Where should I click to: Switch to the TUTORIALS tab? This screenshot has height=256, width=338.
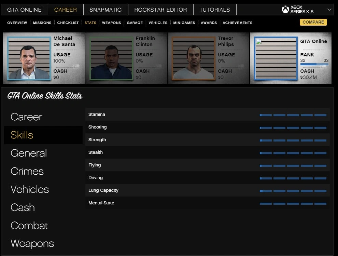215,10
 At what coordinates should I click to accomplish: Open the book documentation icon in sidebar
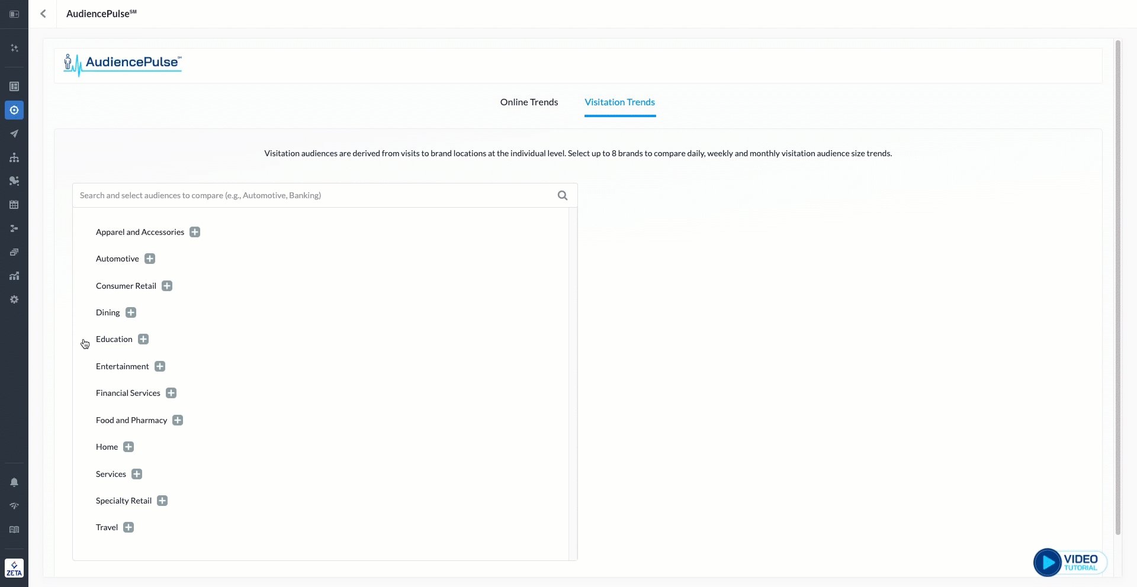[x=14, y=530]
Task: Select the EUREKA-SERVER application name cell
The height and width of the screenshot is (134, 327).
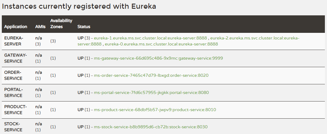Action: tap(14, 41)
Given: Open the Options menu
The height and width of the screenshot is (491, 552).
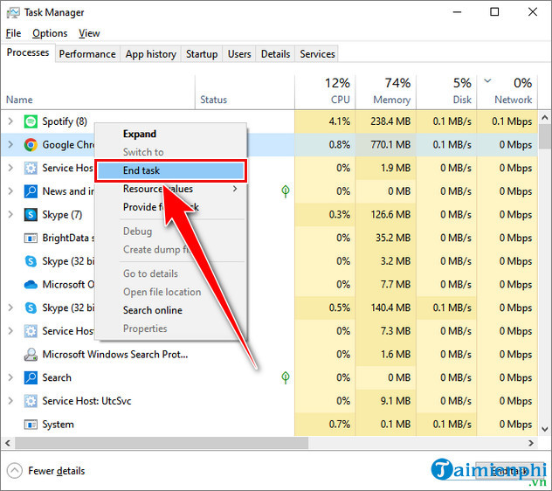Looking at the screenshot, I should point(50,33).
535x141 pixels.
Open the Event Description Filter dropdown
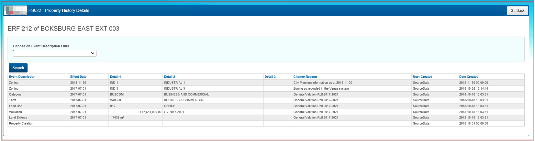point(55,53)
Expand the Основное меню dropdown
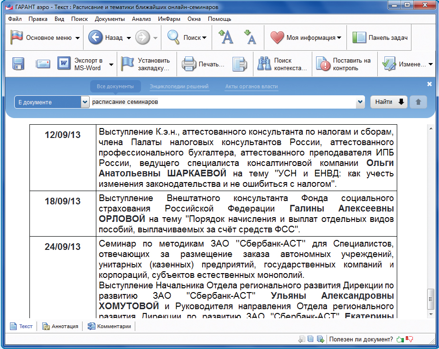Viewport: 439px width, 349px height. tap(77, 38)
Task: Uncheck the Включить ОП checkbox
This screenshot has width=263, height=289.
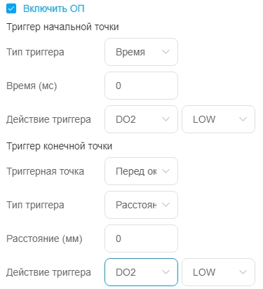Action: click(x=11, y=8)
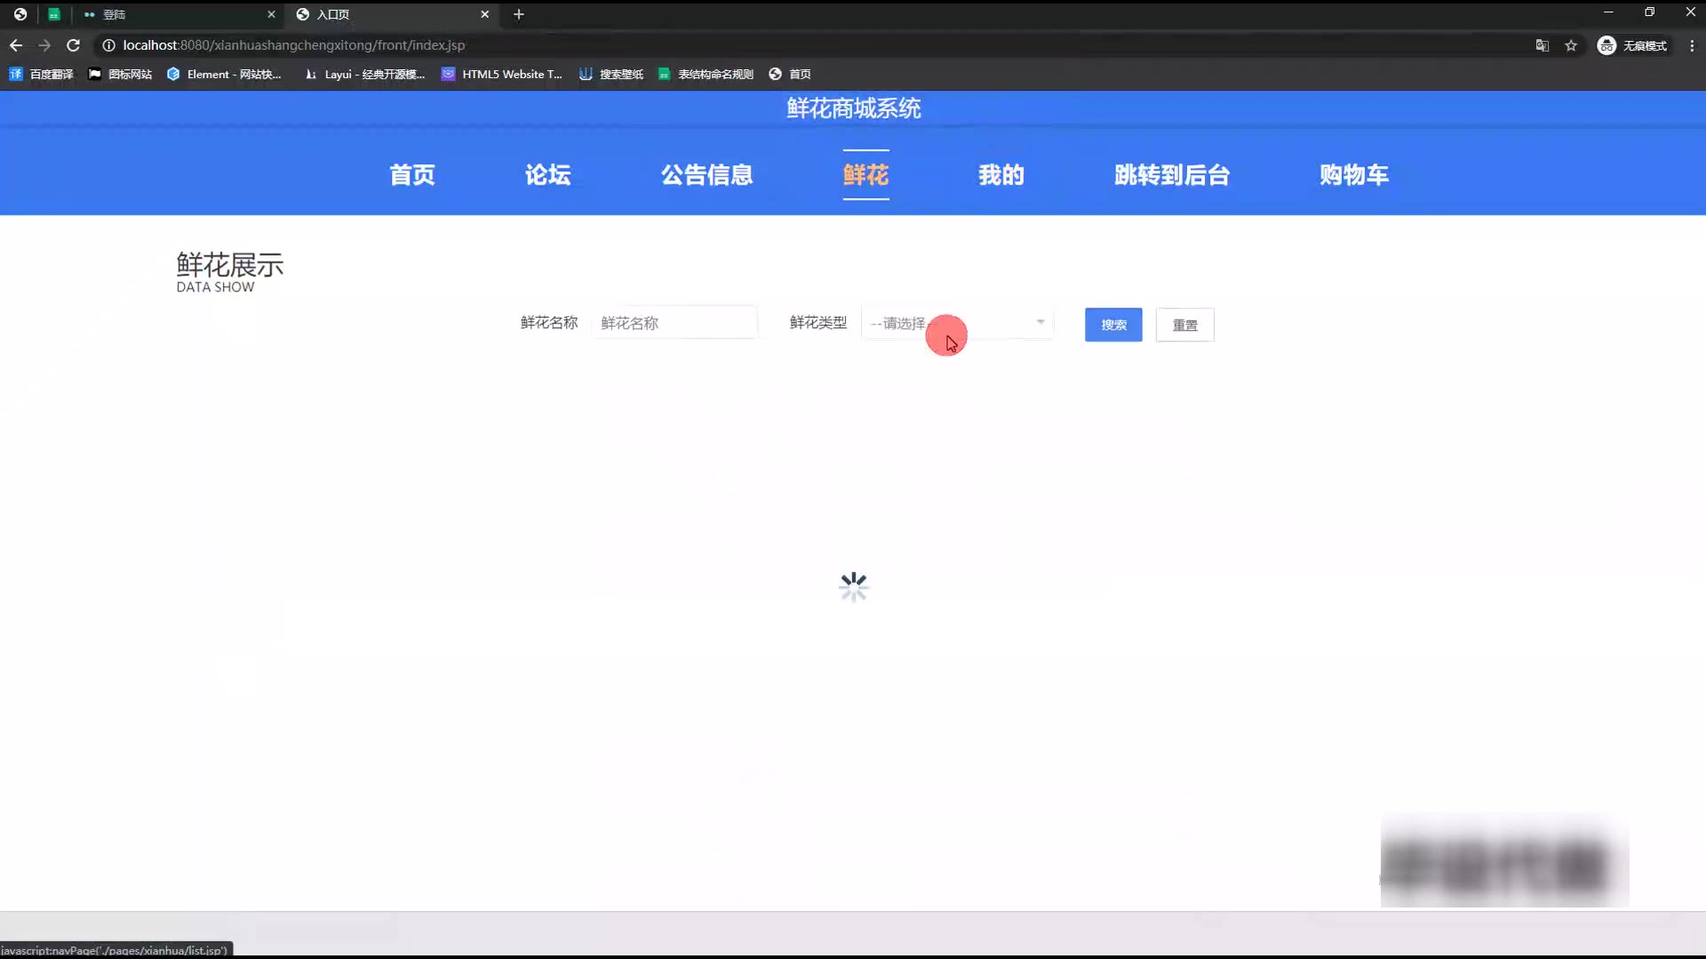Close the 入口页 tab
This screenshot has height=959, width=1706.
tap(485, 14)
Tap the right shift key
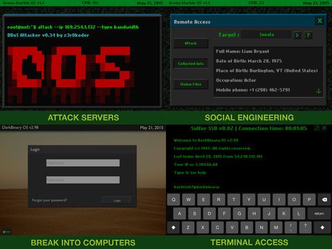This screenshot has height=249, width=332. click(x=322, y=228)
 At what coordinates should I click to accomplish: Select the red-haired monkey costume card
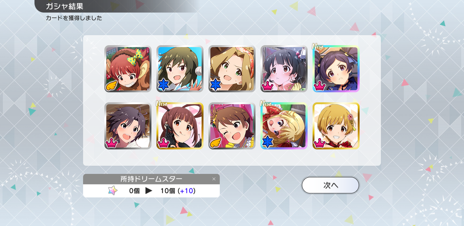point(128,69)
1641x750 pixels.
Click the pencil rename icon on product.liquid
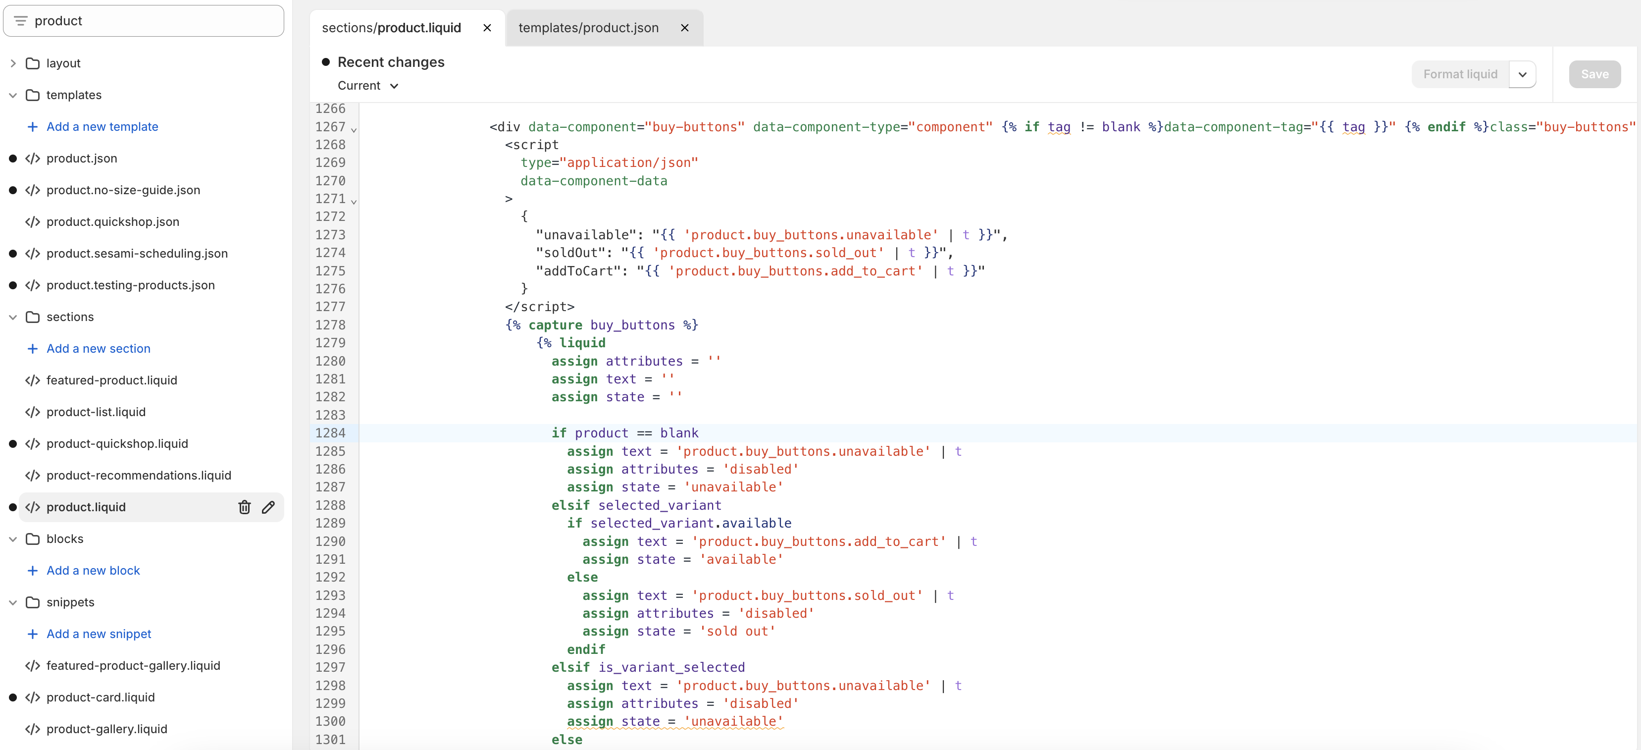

========================

# Stated exercise:
Reproduce all of the data above word for word, leaving out the pictures.

# Worked answer:
Where should I click to: Switch to the TUTORIALS tab? This screenshot has height=256, width=338.
215,10
 At what coordinates should I click to accomplish: Open the book documentation icon in sidebar
[x=14, y=530]
Task: Select the EUREKA-SERVER application name cell
The height and width of the screenshot is (134, 327).
Action: tap(14, 41)
Given: Open the Options menu
The height and width of the screenshot is (491, 552).
Looking at the screenshot, I should point(50,33).
535x141 pixels.
Open the Event Description Filter dropdown
point(55,53)
Expand the Основное меню dropdown
Viewport: 439px width, 349px height. tap(77, 38)
Task: Uncheck the Включить ОП checkbox
This screenshot has width=263, height=289.
Action: click(x=11, y=8)
Close the 入口页 tab
This screenshot has height=959, width=1706.
tap(485, 14)
Tap the right shift key
This screenshot has height=249, width=332. click(x=322, y=228)
 At what coordinates should I click to accomplish: Select the red-haired monkey costume card
point(128,69)
1641x750 pixels.
Click the pencil rename icon on product.liquid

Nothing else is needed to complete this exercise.